### PROBLEM TO WORK ON
Swap "Sent badge" for "Draft badge" in the lines starting with the one containing "Given: Click the" and going on through the one containing "Action: click(360, 267)", leaving everything else unchanged. Return only those lines.

### Saved entries
_____

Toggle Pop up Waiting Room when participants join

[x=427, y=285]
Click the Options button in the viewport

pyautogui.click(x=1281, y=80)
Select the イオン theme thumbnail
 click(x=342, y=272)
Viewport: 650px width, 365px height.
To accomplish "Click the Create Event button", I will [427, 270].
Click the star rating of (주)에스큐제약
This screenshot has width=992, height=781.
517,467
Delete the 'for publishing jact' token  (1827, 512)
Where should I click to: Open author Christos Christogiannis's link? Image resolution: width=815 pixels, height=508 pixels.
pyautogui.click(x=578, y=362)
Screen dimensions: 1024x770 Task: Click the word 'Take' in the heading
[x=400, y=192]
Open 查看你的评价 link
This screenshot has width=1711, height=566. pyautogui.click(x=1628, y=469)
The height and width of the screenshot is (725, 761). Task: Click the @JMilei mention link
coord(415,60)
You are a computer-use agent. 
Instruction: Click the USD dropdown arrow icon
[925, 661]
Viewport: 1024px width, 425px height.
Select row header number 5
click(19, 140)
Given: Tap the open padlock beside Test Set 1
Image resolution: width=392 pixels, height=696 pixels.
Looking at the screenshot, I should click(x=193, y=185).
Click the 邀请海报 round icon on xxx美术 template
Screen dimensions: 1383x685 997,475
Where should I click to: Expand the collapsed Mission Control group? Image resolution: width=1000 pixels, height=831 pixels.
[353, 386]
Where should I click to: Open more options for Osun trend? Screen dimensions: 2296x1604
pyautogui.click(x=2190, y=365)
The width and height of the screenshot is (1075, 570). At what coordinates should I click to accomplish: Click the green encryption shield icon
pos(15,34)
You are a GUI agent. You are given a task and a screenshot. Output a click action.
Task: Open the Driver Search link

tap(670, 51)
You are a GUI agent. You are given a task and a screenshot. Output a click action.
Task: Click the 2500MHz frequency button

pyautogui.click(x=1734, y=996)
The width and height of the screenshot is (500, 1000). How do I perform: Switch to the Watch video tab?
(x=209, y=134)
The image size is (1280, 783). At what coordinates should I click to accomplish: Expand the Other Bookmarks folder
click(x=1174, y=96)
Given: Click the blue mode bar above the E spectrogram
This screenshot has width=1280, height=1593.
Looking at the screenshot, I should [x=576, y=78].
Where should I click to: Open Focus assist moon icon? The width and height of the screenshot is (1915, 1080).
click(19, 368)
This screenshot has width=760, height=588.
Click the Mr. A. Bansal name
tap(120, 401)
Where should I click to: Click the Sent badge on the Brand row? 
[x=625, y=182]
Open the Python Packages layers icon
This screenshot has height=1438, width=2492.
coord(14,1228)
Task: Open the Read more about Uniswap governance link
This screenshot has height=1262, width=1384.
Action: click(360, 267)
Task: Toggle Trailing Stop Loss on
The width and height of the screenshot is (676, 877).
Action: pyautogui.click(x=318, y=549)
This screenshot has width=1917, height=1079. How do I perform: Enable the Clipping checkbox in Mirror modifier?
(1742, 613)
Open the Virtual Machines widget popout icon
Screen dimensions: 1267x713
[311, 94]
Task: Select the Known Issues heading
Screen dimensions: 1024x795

_____

### THE OUTPUT
Given: Click the blue mode bar above the E spectrogram
This screenshot has width=1280, height=1593.
Looking at the screenshot, I should [x=576, y=78].
Where should I click to: Open Focus assist moon icon? The width and height of the screenshot is (1915, 1080).
click(19, 368)
This screenshot has width=760, height=588.
Click the Mr. A. Bansal name
tap(120, 401)
Where should I click to: Click the Draft badge on the Brand row? 
[x=625, y=182]
Open the Python Packages layers icon
This screenshot has height=1438, width=2492.
coord(14,1228)
Task: Open the Read more about Uniswap governance link
This screenshot has height=1262, width=1384.
Action: click(360, 267)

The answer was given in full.